Der angefochtene Bescheid ist daher nicht nachvollziehbar und leidet unter einem schwerwiegenden Verfahrensmangel.

2.) Die belangte Behörde geht in ihrer Entscheidung davon aus, dass Rechtsanwalt CC im Verfahren **** die Beschwerde und im Verfahren **** den Einspruch innerhalb offener Frist erstellt und diese über das Programm „Outlook" am 04.07.2016 um 16:56 Uhr und am 20.05.2016 um 15:45 Uhr per Email an die belangte Behörde an deren Emailadresse ***@** versendet hat, wobei im Betreff ausdrücklich die Aktenzahl, Beschwerde bzw. Einspruch und der Name des Bf angeführt wurden. RA CC verlangte wie bei fristgebundenen Emails üblich vom Empfänger eine Lesebestätigung, wobei die Empfänger dieser Aufforderung üblicherweise nicht nachkommen. Diese zwei Emails sind bei der belangten Behörde nicht eingelangt. RA CC hat keine automatisch generierte Empfangsbestätigung erhalten.

Die belangte Behörde geht weiters davon aus, dass die Übertragung per Email eine unsichere Übertragungsart darstellt und RA CC wegen Nichterhalt der Empfangsbestätigung bei der belangten Behörde nachfragen hätte müssen ob das Schriftstück eingelangt ist. Daher wurden die Anträge abgewiesen.

Diese rechtliche Beurteilung ist unrichtig.

RA CC konnte aufgrund der im Verfahren in Vorlage gebrachten Sendebestätigungen vom 04.07.2016 bzw. 20.05.2016 davon ausgehen, dass die Emails ordnungsgemäß an die belangte Behörde übermittelt wurden. Er erhielt jedenfalls keine Fehlermeldung.

Die Emails waren von RA CC mit Aufforderungen an den Empfänger zur Übermittlung von Lesebestätigungen verbunden. Da einer solchen Aufforderung von den Empfängern meist nicht nachgekommen wird, ist der Nichterhalt einer Lesebestätigung kein Hinweis darauf, dass diese nicht angekommen sind.

-*-*-

__AUFGABE 1__. Gib den Abschnitt des Textauszugs von „Die belangte Behörde geht weiters“ bis „nicht angekommen sind.“ wortgetreu wieder.
Der Textauszug und die Einträge stammen aus unterschiedlichen Quellen.

Einträge des Datensatzes:
-*-*-

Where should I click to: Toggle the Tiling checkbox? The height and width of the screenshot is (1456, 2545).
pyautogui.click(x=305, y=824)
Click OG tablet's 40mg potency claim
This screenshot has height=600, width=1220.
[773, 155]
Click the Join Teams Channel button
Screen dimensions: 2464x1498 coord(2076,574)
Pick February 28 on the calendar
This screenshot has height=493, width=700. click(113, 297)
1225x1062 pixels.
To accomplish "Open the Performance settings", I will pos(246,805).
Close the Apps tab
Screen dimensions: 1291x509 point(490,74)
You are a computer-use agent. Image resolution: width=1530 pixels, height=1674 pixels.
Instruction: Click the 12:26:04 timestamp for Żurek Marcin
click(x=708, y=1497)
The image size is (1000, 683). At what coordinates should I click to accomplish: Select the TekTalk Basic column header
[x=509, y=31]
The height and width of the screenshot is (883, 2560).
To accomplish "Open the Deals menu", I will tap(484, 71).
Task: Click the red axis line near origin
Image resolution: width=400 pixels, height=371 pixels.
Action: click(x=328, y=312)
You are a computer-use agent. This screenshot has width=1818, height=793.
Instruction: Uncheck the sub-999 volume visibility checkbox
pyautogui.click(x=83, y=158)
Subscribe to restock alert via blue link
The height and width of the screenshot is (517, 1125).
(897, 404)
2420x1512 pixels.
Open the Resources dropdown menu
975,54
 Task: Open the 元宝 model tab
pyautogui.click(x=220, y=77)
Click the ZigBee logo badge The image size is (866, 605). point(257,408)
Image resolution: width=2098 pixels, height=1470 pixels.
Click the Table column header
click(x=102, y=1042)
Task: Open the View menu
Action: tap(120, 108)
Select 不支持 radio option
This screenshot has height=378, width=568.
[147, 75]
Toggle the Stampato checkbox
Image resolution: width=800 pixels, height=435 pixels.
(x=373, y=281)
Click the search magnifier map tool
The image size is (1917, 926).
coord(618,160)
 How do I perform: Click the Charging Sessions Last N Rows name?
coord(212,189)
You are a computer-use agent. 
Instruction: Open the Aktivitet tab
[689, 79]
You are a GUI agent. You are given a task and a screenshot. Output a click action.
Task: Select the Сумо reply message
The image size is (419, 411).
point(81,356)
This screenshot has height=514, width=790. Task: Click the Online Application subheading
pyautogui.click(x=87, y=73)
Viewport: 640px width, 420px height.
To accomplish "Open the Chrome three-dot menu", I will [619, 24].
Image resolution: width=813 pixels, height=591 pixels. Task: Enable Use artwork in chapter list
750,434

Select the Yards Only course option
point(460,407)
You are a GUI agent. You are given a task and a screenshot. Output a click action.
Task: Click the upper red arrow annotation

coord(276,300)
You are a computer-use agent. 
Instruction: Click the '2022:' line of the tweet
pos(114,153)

-*-*-

__AUFGABE 2__. Stelle die Zeilen der Einträge von der Zeile mit „Click the Join Teams Channel button“ bis einschließlich der Zeile mit „[x=509, y=31]“ als JSON-Liste von Zeichenketten dar, mit einer Zeichenkette pro Zeile und ohne Leerzeilen.

__RICHTIGE ANTWORT 1__.
Die belangte Behörde geht weiters davon aus, dass die Übertragung per Email eine unsichere Übertragungsart darstellt und RA CC wegen Nichterhalt der Empfangsbestätigung bei der belangten Behörde nachfragen hätte müssen ob das Schriftstück eingelangt ist. Daher wurden die Anträge abgewiesen.

Diese rechtliche Beurteilung ist unrichtig.

RA CC konnte aufgrund der im Verfahren in Vorlage gebrachten Sendebestätigungen vom 04.07.2016 bzw. 20.05.2016 davon ausgehen, dass die Emails ordnungsgemäß an die belangte Behörde übermittelt wurden. Er erhielt jedenfalls keine Fehlermeldung.

Die Emails waren von RA CC mit Aufforderungen an den Empfänger zur Übermittlung von Lesebestätigungen verbunden. Da einer solchen Aufforderung von den Empfängern meist nicht nachgekommen wird, ist der Nichterhalt einer Lesebestätigung kein Hinweis darauf, dass diese nicht angekommen sind.

__RICHTIGE ANTWORT 2__.
[
  "Click the Join Teams Channel button",
  "Screen dimensions: 2464x1498 coord(2076,574)",
  "Pick February 28 on the calendar",
  "This screenshot has height=493, width=700. click(113, 297)",
  "1225x1062 pixels.",
  "To accomplish \"Open the Performance settings\", I will pos(246,805).",
  "Close the Apps tab",
  "Screen dimensions: 1291x509 point(490,74)",
  "You are a computer-use agent. Image resolution: width=1530 pixels, height=1674 pixels.",
  "Instruction: Click the 12:26:04 timestamp for Żurek Marcin",
  "click(x=708, y=1497)",
  "The image size is (1000, 683). At what coordinates should I click to accomplish: Select the TekTalk Basic column header",
  "[x=509, y=31]"
]